- Born: 1 January 1912 Gravdal, Norway
- Died: 16 November 1972 (aged 60) Lanzarote, Spain
- Allegiance: Norway
- Service years: 1939-1972
- Rank: kommandørkaptein (commander)
- Unit: Norwegian resistance movement Norwegian Independent Company 1 SOE
- Conflicts: World War II
- Awards: War Cross with sword Norwegian War Medal in silver Defence Medal with Rosette Haakon VII 70th Anniversary Medal 1939-1945 Star Atlantic Star with clasp Defence Medal
- Other work: Mayor, General Manager Ship Yard

= Boy Rist =

Boy Roald Rist (1 January 1912 – 16 November 1972) was a member of the Norwegian resistance movement during the German occupation of Norway in World War II. He was a naval officer, and a member Norwegian Independent Company 1 a part of Special Operations Executive (SOE). He was awarded the War Cross with sword, Norway's highest award.

==Background==

Rist hailed from Gravdal in Hol Municipality (now Vestvågøy Municipality) in the Lofoten Islands. After primary school, he completed (in 1929) the seaman's course on Statsraad Lehmkuhl and started serving on vessels in international trade. In 1935 he took the exams for the coastal skipper certificate, and from 1936 to 1939 he worked as a fishmonger and a farmer.

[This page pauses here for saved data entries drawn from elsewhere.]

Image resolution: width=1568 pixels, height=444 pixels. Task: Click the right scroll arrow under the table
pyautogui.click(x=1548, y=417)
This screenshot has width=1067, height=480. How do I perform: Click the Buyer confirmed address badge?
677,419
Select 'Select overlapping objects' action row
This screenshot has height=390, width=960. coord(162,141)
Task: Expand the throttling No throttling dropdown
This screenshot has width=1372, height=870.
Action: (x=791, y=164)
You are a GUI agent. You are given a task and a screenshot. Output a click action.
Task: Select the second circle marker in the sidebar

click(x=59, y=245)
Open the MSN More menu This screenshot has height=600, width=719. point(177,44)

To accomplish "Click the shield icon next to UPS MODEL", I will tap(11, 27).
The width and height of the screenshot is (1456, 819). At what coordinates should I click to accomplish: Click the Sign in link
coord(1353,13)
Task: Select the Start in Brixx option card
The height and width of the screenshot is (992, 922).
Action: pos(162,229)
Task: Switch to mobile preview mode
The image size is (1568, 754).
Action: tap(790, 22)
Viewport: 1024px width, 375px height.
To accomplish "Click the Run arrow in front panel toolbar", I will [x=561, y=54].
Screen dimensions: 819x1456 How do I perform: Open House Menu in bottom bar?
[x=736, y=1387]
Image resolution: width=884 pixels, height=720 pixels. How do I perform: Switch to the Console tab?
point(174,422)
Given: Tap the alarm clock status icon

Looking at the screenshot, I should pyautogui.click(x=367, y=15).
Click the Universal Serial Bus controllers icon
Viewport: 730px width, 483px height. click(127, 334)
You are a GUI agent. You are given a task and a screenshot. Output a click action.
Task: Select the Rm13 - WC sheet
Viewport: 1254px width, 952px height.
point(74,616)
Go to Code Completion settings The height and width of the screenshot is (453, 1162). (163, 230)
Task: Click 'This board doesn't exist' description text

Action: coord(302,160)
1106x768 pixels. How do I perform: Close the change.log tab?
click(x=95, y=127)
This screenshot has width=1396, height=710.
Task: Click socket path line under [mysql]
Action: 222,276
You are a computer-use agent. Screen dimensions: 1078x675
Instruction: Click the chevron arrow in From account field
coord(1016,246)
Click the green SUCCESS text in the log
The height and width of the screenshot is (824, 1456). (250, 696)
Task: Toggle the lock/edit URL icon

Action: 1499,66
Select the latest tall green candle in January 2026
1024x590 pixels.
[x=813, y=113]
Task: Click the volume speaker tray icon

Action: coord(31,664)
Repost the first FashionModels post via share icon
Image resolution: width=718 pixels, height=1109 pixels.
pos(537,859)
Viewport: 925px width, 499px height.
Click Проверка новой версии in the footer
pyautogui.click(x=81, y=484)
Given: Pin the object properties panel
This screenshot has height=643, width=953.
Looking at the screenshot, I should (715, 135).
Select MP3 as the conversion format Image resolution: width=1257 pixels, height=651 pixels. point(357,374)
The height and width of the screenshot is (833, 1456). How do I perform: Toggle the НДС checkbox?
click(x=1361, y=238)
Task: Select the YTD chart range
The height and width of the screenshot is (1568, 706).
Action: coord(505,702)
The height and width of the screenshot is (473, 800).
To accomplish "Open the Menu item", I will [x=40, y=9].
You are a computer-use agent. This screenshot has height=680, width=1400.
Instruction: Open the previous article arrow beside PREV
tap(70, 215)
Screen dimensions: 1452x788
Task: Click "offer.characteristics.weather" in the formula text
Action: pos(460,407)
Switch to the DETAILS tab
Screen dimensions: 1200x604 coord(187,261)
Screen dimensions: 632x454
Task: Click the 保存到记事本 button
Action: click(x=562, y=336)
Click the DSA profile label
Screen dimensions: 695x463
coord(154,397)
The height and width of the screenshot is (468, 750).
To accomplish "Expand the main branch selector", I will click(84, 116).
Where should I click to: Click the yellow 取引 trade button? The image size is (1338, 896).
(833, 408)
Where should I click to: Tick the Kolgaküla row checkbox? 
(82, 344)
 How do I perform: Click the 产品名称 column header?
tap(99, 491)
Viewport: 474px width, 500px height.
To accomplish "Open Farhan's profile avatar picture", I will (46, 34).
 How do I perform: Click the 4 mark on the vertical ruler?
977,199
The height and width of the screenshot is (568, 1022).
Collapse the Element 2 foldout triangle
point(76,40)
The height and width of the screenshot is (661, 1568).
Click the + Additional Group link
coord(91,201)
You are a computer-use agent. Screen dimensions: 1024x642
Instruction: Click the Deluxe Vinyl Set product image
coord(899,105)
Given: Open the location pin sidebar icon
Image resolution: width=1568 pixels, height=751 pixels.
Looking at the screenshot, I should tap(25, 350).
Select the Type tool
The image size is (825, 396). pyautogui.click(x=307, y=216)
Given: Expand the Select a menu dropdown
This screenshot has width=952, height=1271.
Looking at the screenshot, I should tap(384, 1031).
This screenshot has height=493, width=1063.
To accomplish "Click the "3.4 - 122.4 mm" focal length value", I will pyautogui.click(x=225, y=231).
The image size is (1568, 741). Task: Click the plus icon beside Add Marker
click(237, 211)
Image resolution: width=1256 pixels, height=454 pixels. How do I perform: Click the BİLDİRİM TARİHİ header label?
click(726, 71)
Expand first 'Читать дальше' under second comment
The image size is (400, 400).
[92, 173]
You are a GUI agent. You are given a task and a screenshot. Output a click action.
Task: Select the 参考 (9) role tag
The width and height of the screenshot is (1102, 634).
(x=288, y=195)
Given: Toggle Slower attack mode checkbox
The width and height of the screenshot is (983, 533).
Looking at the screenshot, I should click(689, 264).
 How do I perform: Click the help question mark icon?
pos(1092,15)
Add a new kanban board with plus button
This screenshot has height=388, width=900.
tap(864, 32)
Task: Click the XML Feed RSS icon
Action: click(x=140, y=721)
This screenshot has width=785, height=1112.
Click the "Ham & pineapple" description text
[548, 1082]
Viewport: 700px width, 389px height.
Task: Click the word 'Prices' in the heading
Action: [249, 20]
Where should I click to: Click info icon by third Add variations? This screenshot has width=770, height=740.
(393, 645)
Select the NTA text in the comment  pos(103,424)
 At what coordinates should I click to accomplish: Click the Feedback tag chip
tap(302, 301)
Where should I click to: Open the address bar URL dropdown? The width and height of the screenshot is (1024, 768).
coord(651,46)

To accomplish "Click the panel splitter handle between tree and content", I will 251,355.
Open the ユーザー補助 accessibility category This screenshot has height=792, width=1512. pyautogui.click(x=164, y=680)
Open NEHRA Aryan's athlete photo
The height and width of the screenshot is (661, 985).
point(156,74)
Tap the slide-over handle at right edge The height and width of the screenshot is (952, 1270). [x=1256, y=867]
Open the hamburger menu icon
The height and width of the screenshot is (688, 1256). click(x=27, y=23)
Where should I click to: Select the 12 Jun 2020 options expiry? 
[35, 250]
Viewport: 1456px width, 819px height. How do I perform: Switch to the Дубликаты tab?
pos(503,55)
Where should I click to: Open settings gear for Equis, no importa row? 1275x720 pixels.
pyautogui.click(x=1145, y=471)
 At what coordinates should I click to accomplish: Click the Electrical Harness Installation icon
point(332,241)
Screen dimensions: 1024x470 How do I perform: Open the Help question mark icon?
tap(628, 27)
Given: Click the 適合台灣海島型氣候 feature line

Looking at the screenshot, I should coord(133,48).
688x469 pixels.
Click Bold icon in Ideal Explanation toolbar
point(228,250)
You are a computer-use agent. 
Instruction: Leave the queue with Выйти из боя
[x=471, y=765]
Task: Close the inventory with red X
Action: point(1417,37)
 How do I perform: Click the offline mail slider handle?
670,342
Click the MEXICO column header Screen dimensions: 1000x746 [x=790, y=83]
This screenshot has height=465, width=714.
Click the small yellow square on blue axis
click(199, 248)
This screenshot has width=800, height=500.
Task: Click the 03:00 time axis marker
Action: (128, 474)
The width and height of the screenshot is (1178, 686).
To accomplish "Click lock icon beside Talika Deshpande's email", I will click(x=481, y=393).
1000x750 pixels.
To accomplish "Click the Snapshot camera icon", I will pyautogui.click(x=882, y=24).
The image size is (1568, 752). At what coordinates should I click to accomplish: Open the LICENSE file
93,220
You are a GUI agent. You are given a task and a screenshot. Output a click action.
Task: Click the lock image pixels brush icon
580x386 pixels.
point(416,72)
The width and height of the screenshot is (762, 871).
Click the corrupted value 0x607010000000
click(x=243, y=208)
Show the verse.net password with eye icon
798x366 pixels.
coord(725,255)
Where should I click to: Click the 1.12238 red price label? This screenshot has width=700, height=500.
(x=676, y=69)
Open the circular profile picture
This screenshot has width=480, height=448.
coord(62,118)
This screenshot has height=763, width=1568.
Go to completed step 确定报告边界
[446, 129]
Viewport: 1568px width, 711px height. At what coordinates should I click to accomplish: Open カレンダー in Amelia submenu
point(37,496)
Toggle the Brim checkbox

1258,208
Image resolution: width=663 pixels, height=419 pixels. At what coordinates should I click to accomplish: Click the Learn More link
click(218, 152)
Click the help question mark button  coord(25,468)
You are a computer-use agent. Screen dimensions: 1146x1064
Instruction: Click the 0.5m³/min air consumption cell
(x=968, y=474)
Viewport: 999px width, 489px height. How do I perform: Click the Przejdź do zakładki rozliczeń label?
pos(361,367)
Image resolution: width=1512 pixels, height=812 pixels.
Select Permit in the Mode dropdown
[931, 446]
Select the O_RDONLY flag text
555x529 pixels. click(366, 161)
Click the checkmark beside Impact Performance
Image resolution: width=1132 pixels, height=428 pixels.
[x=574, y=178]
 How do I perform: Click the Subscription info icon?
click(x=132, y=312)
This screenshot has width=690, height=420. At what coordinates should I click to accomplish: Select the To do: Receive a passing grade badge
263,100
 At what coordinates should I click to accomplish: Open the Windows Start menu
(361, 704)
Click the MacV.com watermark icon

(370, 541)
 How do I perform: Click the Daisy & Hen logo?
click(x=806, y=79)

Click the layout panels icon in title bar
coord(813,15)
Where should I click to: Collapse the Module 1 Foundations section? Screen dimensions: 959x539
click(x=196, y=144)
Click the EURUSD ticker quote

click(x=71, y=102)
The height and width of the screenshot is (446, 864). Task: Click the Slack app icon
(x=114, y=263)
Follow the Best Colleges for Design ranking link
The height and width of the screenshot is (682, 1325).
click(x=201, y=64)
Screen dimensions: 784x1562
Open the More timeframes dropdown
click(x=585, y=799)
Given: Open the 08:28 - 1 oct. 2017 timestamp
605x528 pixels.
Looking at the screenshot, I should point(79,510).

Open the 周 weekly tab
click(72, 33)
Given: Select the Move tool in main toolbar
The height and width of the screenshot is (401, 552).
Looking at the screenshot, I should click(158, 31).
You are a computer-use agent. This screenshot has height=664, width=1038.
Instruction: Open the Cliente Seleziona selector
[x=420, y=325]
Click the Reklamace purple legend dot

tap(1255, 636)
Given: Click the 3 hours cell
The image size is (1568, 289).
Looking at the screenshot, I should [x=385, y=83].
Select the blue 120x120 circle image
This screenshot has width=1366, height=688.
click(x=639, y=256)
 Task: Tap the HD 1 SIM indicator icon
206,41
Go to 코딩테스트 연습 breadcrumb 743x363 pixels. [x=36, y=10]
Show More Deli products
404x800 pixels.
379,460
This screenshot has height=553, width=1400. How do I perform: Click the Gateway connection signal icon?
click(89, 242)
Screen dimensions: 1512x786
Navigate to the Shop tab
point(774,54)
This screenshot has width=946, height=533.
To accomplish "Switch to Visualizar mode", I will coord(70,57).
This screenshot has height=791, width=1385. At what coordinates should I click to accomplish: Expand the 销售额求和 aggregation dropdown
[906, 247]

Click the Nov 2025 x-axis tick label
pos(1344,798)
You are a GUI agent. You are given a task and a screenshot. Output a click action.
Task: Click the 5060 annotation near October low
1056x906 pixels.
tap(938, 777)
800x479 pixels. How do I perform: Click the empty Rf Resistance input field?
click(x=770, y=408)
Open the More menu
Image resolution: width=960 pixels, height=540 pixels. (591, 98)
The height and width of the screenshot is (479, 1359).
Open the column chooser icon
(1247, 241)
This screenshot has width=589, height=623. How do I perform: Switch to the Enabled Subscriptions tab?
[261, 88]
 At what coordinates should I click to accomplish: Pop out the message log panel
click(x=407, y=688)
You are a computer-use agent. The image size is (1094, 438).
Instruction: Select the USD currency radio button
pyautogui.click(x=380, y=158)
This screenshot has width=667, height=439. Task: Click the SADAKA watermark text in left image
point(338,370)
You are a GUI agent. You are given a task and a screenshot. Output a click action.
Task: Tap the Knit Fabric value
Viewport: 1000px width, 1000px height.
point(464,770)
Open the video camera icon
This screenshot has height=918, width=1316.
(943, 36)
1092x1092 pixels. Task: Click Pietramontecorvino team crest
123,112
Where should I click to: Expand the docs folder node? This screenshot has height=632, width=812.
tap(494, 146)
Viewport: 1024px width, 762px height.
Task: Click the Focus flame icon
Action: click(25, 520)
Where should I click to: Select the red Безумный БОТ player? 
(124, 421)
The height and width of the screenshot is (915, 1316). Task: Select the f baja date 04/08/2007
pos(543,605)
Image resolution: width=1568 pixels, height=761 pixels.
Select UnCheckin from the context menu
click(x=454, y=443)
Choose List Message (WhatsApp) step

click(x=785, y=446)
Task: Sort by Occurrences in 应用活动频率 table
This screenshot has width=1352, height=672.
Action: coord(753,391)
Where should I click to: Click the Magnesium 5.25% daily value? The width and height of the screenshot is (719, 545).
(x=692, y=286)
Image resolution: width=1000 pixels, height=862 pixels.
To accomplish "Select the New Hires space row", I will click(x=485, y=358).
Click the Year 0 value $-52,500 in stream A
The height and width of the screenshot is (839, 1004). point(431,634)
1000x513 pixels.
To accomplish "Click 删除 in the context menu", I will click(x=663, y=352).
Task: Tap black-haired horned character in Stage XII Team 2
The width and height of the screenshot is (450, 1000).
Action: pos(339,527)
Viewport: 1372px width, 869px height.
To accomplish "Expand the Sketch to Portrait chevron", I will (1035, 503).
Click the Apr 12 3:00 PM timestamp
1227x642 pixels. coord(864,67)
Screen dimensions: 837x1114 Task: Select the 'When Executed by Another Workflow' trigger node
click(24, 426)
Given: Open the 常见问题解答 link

From October 1939, Rist served on , which had been mobilised to safeguard Norwegian neutrality.

==Second World War==
When the Germans attacked Norway on 9 April 1940, Rist was still in service on Heimdal. He took part in the fighting in northern Norway. Left Tromsø 6 June, escape to England via Shetland - Scotland, Rosyth Naval Station, Edinburgh before he came over to the UK. During World War II served Rist in the Navy, where he sailed in convoy and served on Corvette and Motor Torpedo Boat (MTB).
In June 1940, Rist underwent a Gunner course in Helenslee. Then he was a gunner on the merchant ship SS Marita, which went in convoy traffic between Canada and the United Kingdom. 3 trips UK - Canada - UK, convoy escort each end out to 300nmil of the coast, then unprotected except his own gun. The convoys had 50% loss on these trips. In December 1940, Rist went with SS Marita to Freetown in Sierra Leone. Attacked by German raider off the Canary Islands. Mutiny on board, and the steam engine lost power. Got the help of British Merchant raider. "Clear ship" was declared mutiny hit down. Went alone round trip to England. On the return trip to England he became ill with malaria and was hospitalized in London. This was during the time London was very heavily bombed in the battle of Britain. After he recovered, he was ordered to serve on the corvette , which was transferred to the Royal Norwegian Navy and was outfitted in Belfast before the ship was put into escort service in the Atlantic convoys.

In 1942, Rist also took courses and received training as a commando. In May 1943, he moved to MTB Flotilla in Shetland. Rist was on four trips to occupied Norway, before he later in 1943 was back again in service on Eglantine. From February 1944, Rist was in preparation for Operation Overlord, and in June 1944 he participated in the Normandy landings.

Under the alias "Otto Borgen" Rist was in December 1944 appointed Secretary at the Norwegian legation in Stockholm. From Sweden Rist participated in the Polar Bear expeditions, a series of operations aimed to secure Norwegian ports during an invasion or German withdrawal. Early in 1945 Rist served as Head of Polar Bear 1, where the goal was to protect the port of Narvik. The Unit operated from a Sepalis base in Sweden.

During a mission across the border to Norway Rist and other participants were discovered by a German patrol on 13 April 1945 and engaged in a fire-fight. The fight went in Norwegians favour and three Germans were killed. After the fire-fight Rist and his companion made their way back across the border to Sweden. On the basis of this effort Rist was on 20 September 1946 awarded the War Cross "for outstanding efforts during the execution of special mission."

==Postwar==
Rist was working for the establishment of naval force of the Home Guard (Norway). In 1951 Rist led the nation's first Naval Home Guard courses in Reine, Lofoten. He was since then often called the Naval Home Guard father. He was head of the Naval Coast Guard in northern Norway. In March August 1966 he was promoted to Lieutenant Commander for special service in the Navy and in March the following year came the appointment to lieutenant commander. On 19 December 1969 was Rist promoted to Commander.

==Honours and awards==

In addition to the *War Cross with sword - received Rist several other Norwegian and British awards.
Rist was awarded the Norwegian War Medal, the Medal for Heroic Deeds in silver, the Defence Medal 1940–1945 with Rosette, and the Haakon VII 70th Anniversary Medal from Norway as well as the 1939-1945 Star, the Atlantic Star with clasp, and the Defence Medal from Britain. He was also "Mentioned in Dispatches for bravery" by Dwight Eisenhower in conjunction with effort on D-Day and the liberation of Europe.